Assignment: Your response should give back each record exactly, word for word.

Provided records:
%%

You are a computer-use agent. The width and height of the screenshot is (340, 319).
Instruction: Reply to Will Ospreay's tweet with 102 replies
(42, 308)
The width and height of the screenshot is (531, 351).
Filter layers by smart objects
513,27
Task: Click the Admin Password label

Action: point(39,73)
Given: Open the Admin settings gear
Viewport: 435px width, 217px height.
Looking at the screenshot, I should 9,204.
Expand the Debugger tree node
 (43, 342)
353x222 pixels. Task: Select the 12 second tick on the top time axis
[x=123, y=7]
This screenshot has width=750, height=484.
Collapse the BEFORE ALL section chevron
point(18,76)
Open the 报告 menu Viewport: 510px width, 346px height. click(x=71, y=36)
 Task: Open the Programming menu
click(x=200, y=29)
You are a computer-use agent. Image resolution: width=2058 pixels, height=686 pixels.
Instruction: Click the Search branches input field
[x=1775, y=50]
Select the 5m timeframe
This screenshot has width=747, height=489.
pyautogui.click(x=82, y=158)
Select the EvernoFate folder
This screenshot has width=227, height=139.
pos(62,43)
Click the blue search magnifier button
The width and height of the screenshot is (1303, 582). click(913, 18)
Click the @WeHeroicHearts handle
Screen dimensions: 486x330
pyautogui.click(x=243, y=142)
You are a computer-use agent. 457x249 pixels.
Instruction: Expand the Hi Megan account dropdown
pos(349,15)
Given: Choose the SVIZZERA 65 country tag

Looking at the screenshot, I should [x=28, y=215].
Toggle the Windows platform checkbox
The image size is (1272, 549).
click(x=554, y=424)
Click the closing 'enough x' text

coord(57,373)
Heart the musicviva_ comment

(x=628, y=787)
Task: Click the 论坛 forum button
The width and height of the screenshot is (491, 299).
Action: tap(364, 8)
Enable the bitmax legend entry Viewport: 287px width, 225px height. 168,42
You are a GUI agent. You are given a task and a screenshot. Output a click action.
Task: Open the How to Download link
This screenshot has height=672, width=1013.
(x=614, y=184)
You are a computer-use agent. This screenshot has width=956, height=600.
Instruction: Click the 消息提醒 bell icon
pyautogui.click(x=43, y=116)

%%

Solution below:
You are a computer-use agent. The width and height of the screenshot is (340, 319).
Instruction: Reply to Will Ospreay's tweet with 102 replies
(42, 308)
The width and height of the screenshot is (531, 351).
Filter layers by smart objects
513,27
Task: Click the Admin Password label

Action: point(39,73)
Given: Open the Admin settings gear
Viewport: 435px width, 217px height.
Looking at the screenshot, I should 9,204.
Expand the Debugger tree node
 (43, 342)
353x222 pixels. Task: Select the 12 second tick on the top time axis
[x=123, y=7]
This screenshot has width=750, height=484.
Collapse the BEFORE ALL section chevron
point(18,76)
Open the 报告 menu Viewport: 510px width, 346px height. click(x=71, y=36)
 Task: Open the Programming menu
click(x=200, y=29)
You are a computer-use agent. Image resolution: width=2058 pixels, height=686 pixels.
Instruction: Click the Search branches input field
[x=1775, y=50]
Select the 5m timeframe
This screenshot has width=747, height=489.
pyautogui.click(x=82, y=158)
Select the EvernoFate folder
This screenshot has width=227, height=139.
pos(62,43)
Click the blue search magnifier button
The width and height of the screenshot is (1303, 582). click(913, 18)
Click the @WeHeroicHearts handle
Screen dimensions: 486x330
pyautogui.click(x=243, y=142)
You are a computer-use agent. 457x249 pixels.
Instruction: Expand the Hi Megan account dropdown
pos(349,15)
Given: Choose the SVIZZERA 65 country tag

Looking at the screenshot, I should [x=28, y=215].
Toggle the Windows platform checkbox
The image size is (1272, 549).
click(x=554, y=424)
Click the closing 'enough x' text

coord(57,373)
Heart the musicviva_ comment

(x=628, y=787)
Task: Click the 论坛 forum button
The width and height of the screenshot is (491, 299).
Action: tap(364, 8)
Enable the bitmax legend entry Viewport: 287px width, 225px height. 168,42
You are a GUI agent. You are given a task and a screenshot. Output a click action.
Task: Open the How to Download link
This screenshot has height=672, width=1013.
(x=614, y=184)
You are a computer-use agent. This screenshot has width=956, height=600.
Instruction: Click the 消息提醒 bell icon
pyautogui.click(x=43, y=116)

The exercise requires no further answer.